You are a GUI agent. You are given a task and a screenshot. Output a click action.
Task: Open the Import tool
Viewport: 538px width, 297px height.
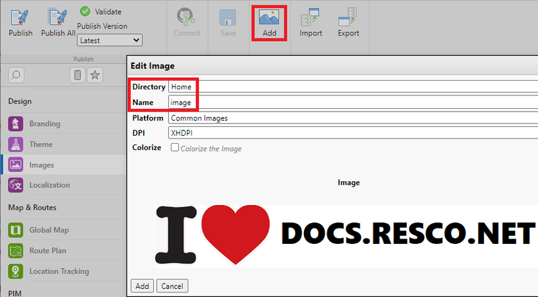(311, 22)
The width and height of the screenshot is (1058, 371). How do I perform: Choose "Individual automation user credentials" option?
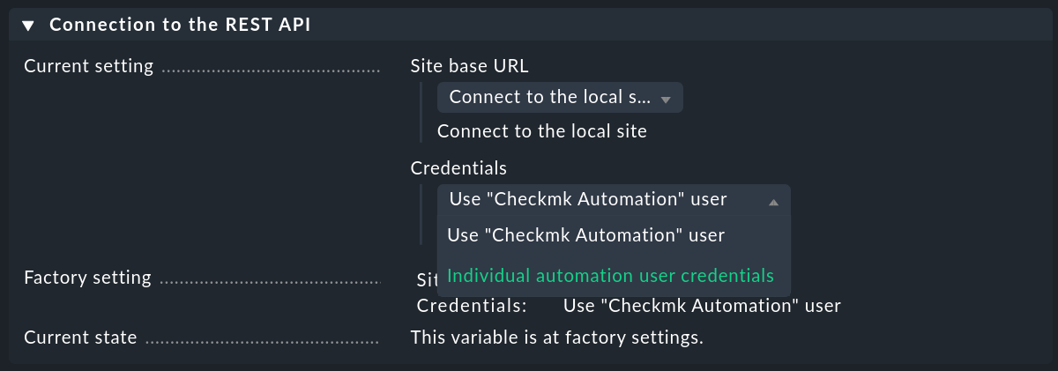pyautogui.click(x=610, y=276)
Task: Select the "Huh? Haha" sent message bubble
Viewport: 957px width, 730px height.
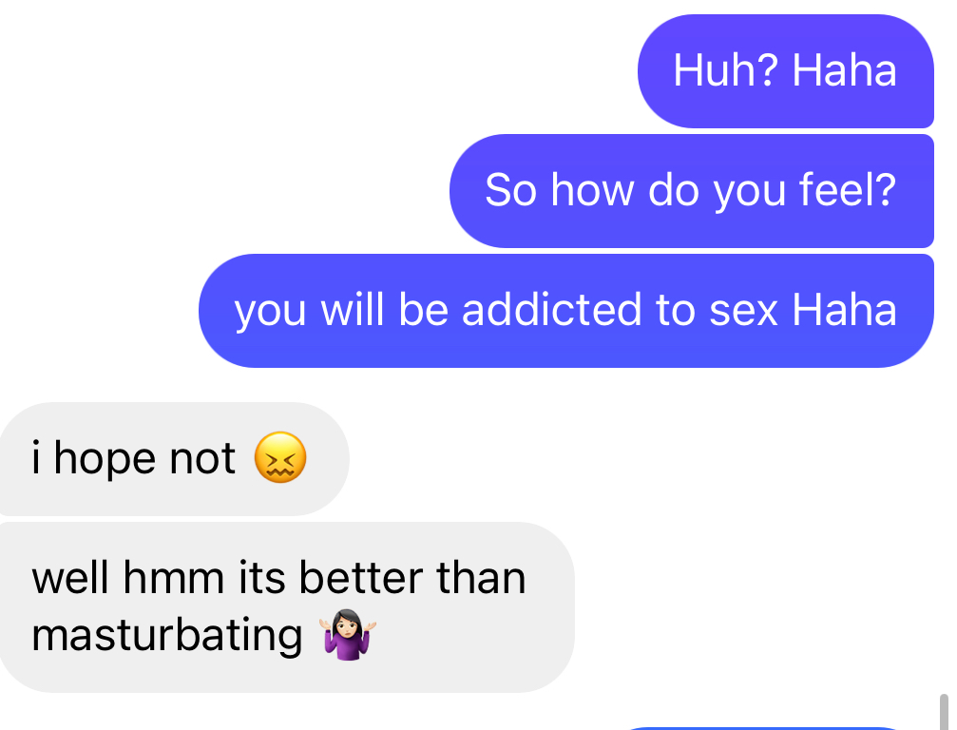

================

#### HOW TO COMPLETE THIS TASK:
Would you output the listing above verbatim, without its pictures?

#### TASK RESPONSE:
You are a GUI agent. You are given a task and a screenshot. Output a click action.
Task: Open the Import tool
Viewport: 538px width, 297px height.
(311, 22)
The width and height of the screenshot is (1058, 371). How do I perform: Choose "Individual automation user credentials" option?
pyautogui.click(x=610, y=276)
Task: Select the "Huh? Haha" sent message bubble
Viewport: 957px width, 730px height.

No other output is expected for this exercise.